As a father of three adult children, I share this conviction that God's ultimate intention is to see his people repent, even though He speaks angrily to them. Just like any father who scolded his children over laziness and rebellion, deep in his heart, he loved them and wanted them to return to the path of righteousness. He is a God who is slow to anger, abounding in love and faithfulness, maintaining love for thousands, and forgiving wickedness, rebellion, and sin (Exodus 34:6).

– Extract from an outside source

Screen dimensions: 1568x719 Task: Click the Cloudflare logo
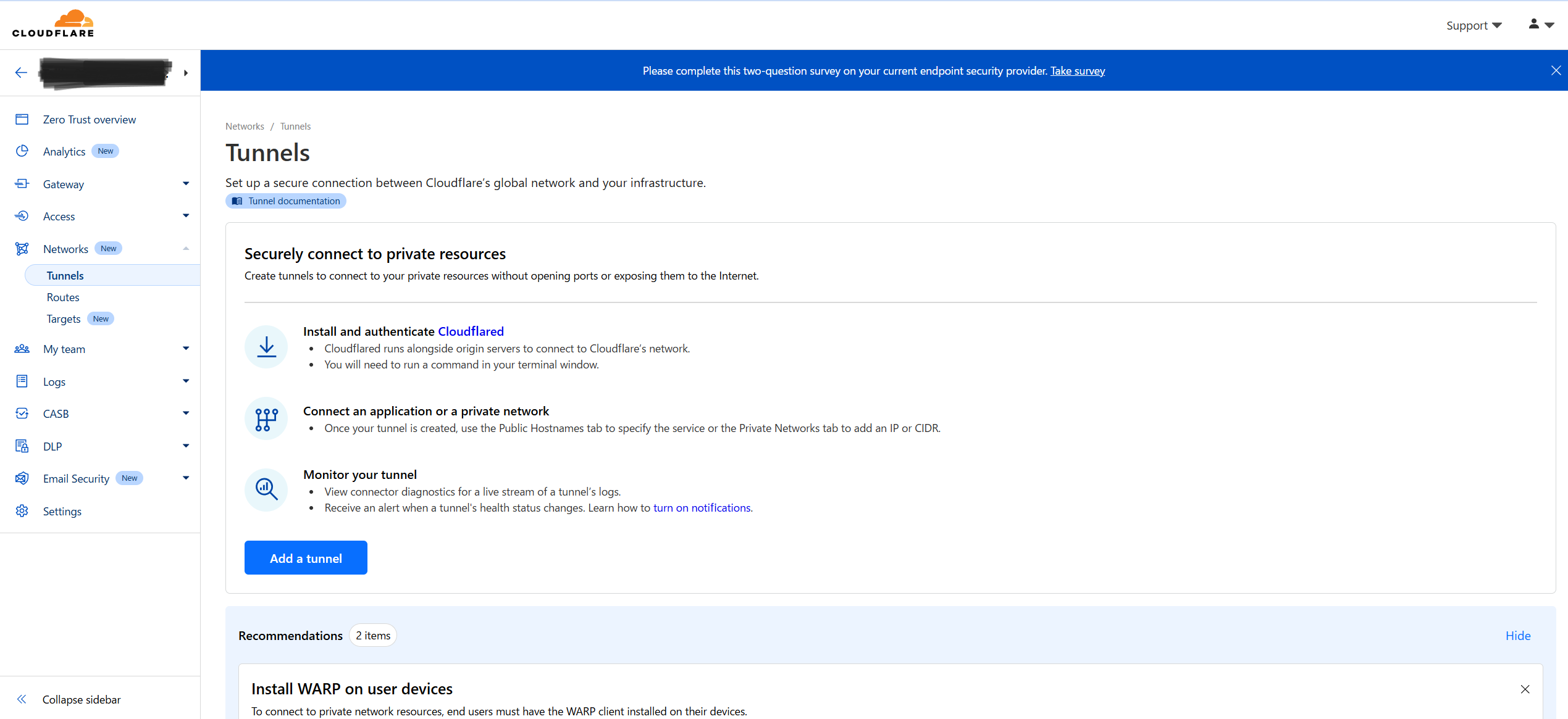pyautogui.click(x=53, y=24)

Gordon has also defended his irony interpretation by considering the wider context of Isaiah’s teaching. They are within Isaiah 6; God is a forgiving God. Isaiah 7 also showed that the prophet urged the people to believe in God’s word (Isaiah 7:4–9). The wider context of Isaiah reveals that God is looking for true repentance in his people. There are other passages that use irony to convey a divine message (Isa 29:9 and 50:11). The rhetorical view is consistent with the five New Testament quotations of Isaiah 6:9–10. This will be discussed in Part 2 of the article.


We have discussed the historical context, God’s foreknowledge, and rhetorical irony of the text of Isaiah 6:9–10. We can conclude that God's real intention is to call the people into repentance and return to Him, even though He speaks angrily and commands Isaiah to go to the people and tell them not to repent. Isaiah is actually commanded to preach faith and repentance to a group of wicked people who have a hardened heart, like Pharaoh. Yet God still called out to them in love and compassion.



1. Sawyer, John F.A. Isaiah Vol 1. Edinburgh: Saint Andrew, 1984, pg 66

2. Wilken, Robert Louis, Angela Russell Christman, and Michael J. Hollerich. Isaiah. Grand Rapids: William B. Eerdmans Publishing Company, 2007, pg 62.

3. (Exodus 7:23, 14, 22: 8:15, 19, 32: 9:7, 34, 35; 13:15)

4. (Exodus 4:21; 7:3; 9:12; 10:1, 20, 27; 11:10; 14:4,8,17)

5. Gordon C. I. Wong, “Make Their Ears Dull: Irony in Isaiah 6:9-10” Trinity Theological Journal 16 (2008) 24-24.